Authors: Crow, Wade; WOOD, E - PRINCETON UNIV; PAN, M - PRINCETON UNIV

Submitted to: Journal of Geophysical Research Atmospheres
Publication Type: Peer Reviewed Journal
Publication Acceptance Date: 8/14/2003
Publication Date: 12/6/2003
Citation: Crow, W.T., Wood, E.F., Pan, M. 2003. Multi-objective calibration of land surface model evapotranspiration predictions using streamflow observations and spaceborn surface radiometric temperature retrievals. Journal of Geophysical Research. 108(D23):3292-3330.

Interpretive Summary: During the past twenty years, a large number of surface-vegetation-atmosphere transfer (SVAT) models have come into existence. The models are designed to predict fluxes of energy, momentum, and water between the surface of the earth and the lower part of the atmosphere.

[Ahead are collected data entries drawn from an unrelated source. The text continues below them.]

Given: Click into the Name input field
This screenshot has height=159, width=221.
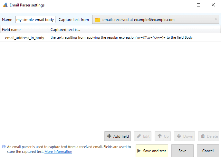Looking at the screenshot, I should click(35, 20).
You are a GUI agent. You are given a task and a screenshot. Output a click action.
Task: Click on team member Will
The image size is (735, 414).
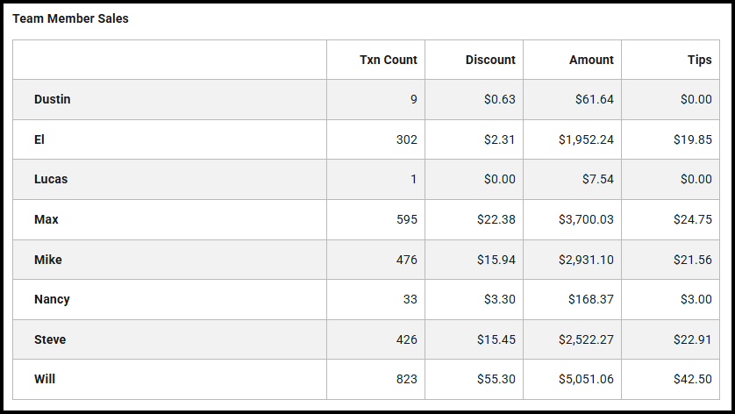[x=45, y=379]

Some SVAT models are also designed to capture various hydrologic properties of the land surface such as runoff production and soil moisture storage. Consequently, output from SVAT models is of value for a wide range of agricultural applications - including drought monitoring, evaluating climate change scenarios, and improving precipitation forecasts obtained from a weather prediction model. However, a critical weakness of SVAT models is the large number of model parameters which must be pre-specified for a given landscape for the SVAT model to operate accurately. Finding appropriate values for many of these parameters is a difficult, and often highly ambiguous, activity. One strategy for improving SVAT model parameter selection is to calibrate model predictions against large-scale observations of the land surface. With the exception of streamflow observations, satellite retrievals of surface radiometric temperature offer perhaps the only output of SVAT models that can be accurately measured at large spatial scales. This paper explores the potential benefits of incorporating surface radiometric temperature and streamflow observations into a multi-objective calibration strategy. Comparisons are made to results obtained when taking a more traditional approach and calibrating against streamflow observations alone.

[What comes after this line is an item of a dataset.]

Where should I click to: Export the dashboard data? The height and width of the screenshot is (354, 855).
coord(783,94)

Technical Abstract: Physically-based models of surface water and energy balance processes typically require a large number of soil and vegetation parameters as inputs. Accurate specification of these parameters is often difficult without resorting to calibration of model predictions against independent observations. Along with streamflow observations from gauging stations, spaceborne surface radiometric temperature retrievals offer the only independent observation of land surface model output commonly available at regional spatial scales (i.e. > 502 km2). This analysis examines the potential benefits of incorporating spaceborne radiometric surface temperature retrievals and streamflow observations in a multi-objective calibration framework to accurately constrain regional-scale model evapotranspiration predictions. Results for the VIC (Variable Infiltration Capacity) model over the Southern Great Plains of the United States suggest that multi-objective calibration against radiometric skin temperatures and steamflow observations can reduce error in model monthly evapotranspiration predictions by up to 20% relative to single-objective calibration against streamflow alone.